* _Direction_: Reproduce the entries verbatim, starting with the line that contains "Negar (463, 2564)" and going on through the line that contains "[Carrinho] (540, 17)", with both of those lines included.

* _Data to process_:

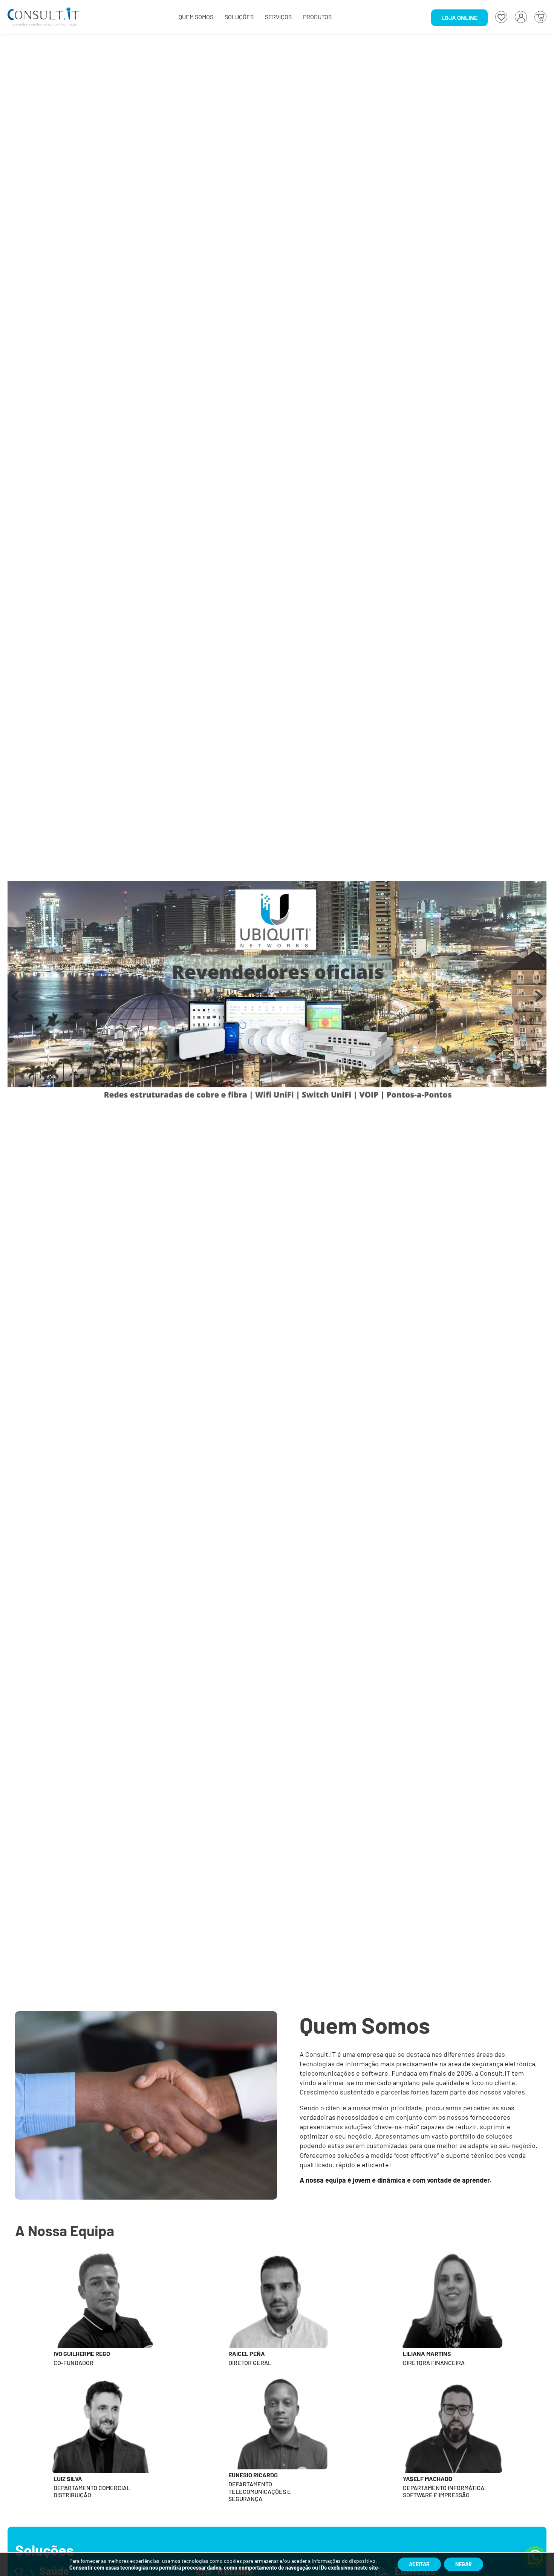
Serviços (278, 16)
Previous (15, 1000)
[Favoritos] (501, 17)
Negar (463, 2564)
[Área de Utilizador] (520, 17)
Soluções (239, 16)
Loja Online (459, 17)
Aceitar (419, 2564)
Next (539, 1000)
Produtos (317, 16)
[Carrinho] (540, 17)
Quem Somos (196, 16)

---

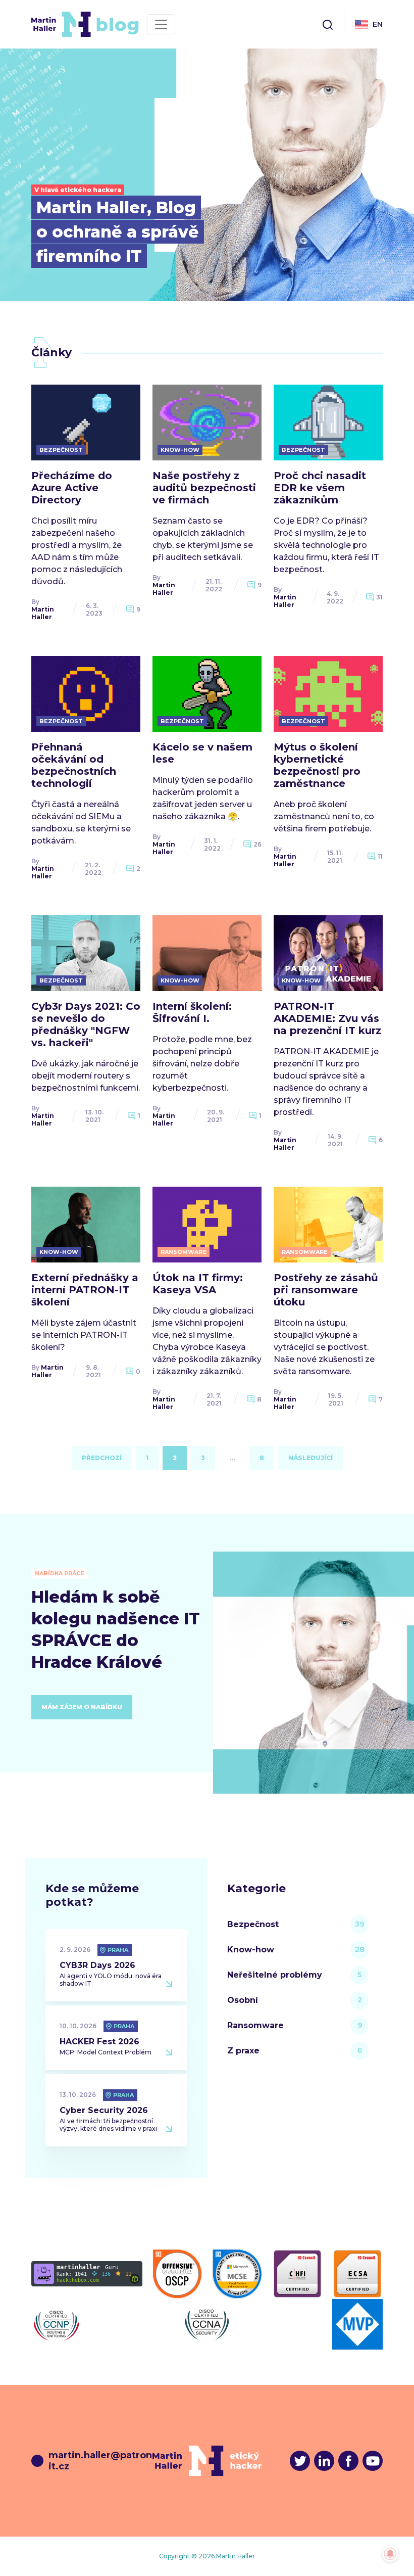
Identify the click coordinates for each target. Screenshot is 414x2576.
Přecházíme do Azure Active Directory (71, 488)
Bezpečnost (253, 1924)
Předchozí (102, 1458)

* _Result for this exercise_:
Negar (463, 2564)
[Área de Utilizador] (520, 17)
Soluções (239, 16)
Loja Online (459, 17)
Aceitar (419, 2564)
Next (539, 1000)
Produtos (317, 16)
[Carrinho] (540, 17)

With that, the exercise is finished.